Successful management of malignant melanoma depends on early detection and diagnostic accuracy. However studies have found a diagnostic accuracy of malignant melanoma amongst dermatologists of only 80% compared with histological diagnosis, results are generally poorer with family practitioners and dermatology trainees. Elastic scattering spectroscopy (ESS) is a non-invasive procedure that utilises elastically scattered light. A related technique, reflectance spectrometry, may discriminate between benign and malignant pigmented lesions in vivo.
Objectives: We have therefore assessed an ESS biopsy system in the diagnosis of melanocytic lesions in vivo and compared the results to both clinical and histopathological diagnosis.
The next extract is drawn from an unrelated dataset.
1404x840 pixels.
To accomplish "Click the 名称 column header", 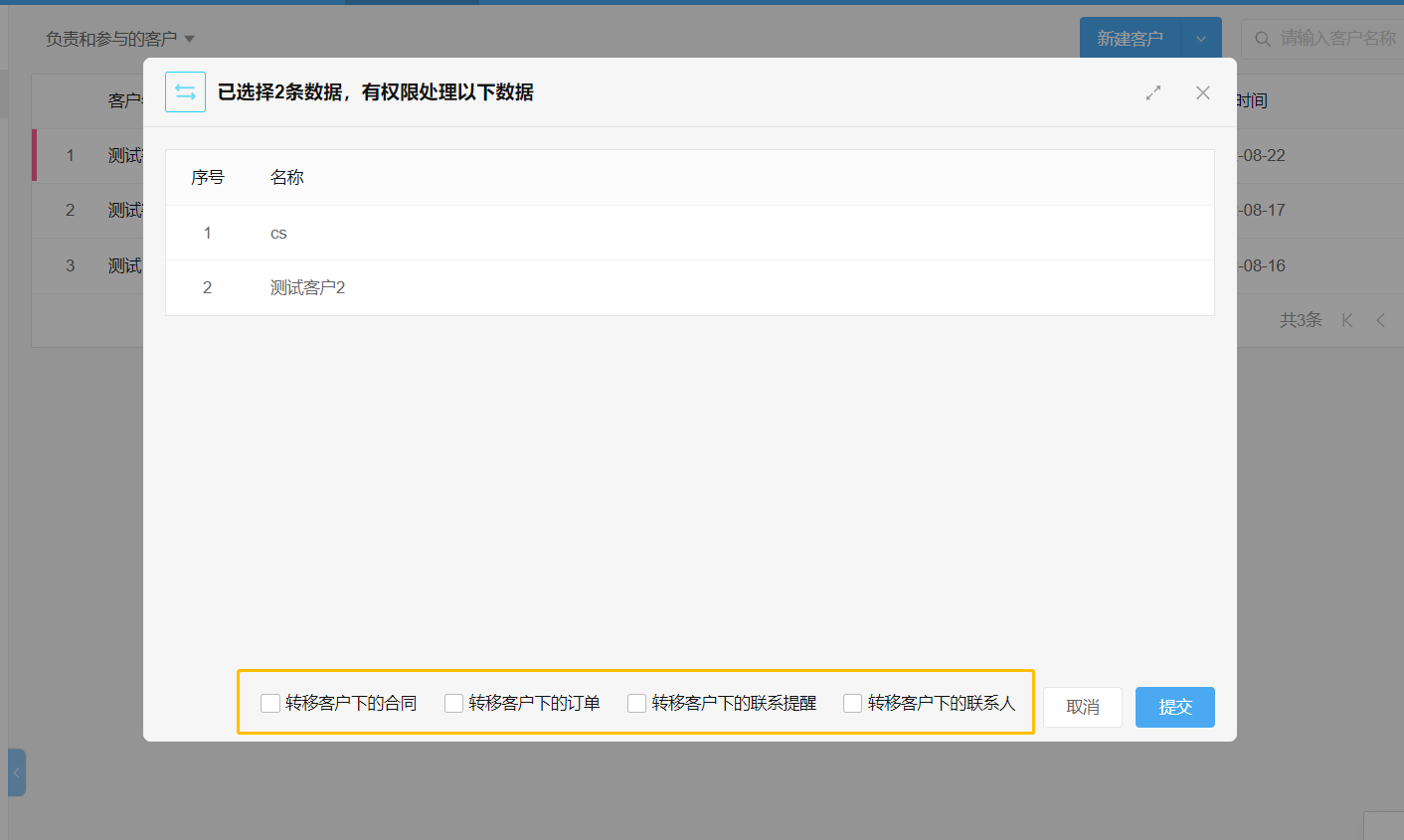I will pos(287,178).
Patients/Methods: One hundred melanocytic lesions from 77 patients attending our pigmented lesion clinic between 1999 and 2001 or seen at our Melanoma Day were examined clinically and divided into benign, dysplastic or malignant lesions. ESS spectra were acquired at several points from each lesion and adjacent normal skin. Lesions were then excised and sent for histological examination.
Results: Lesions were histologically classified as 12 malignant melanoma (3 in-situ), 14 dysplastic naevi and 57 benign naevi (a further 17 clinically benign naevi were included which were not selected for excision). Clinical examination had a sensitivity of 75% and specificity of 91% for detection of malignant melanoma from other melanocytic lesions and overall diagnostic accuracy of differentiating melanocytic lesions of 71%. ESS spectral diagnosis classified by linear discriminant analysis indicated a sensitivity of 84% and specificity of 65% for detection of malignant melanoma from other melanocytic lesions. However the ESS spectral diagnosis included several readings per lesion and clinically this is not relevant. Therefore an ESS per lesional diagnosis was taken as the most aggressive diagnosis. This had a sensitivity of 100% and specificity of 75% for detection of malignant melanoma from other melanocytic lesions and overall diagnostic accuracy of differentiating melanocytic lesions of 69%.
Discussion: These data suggest that ESS may be capable of differentiating malignant melanoma, dysplastic and benign naevi with a high sensitivity and provide adjuvant information to clinical examination by a dermatologist, which could be useful in the triage of melanocytic lesions.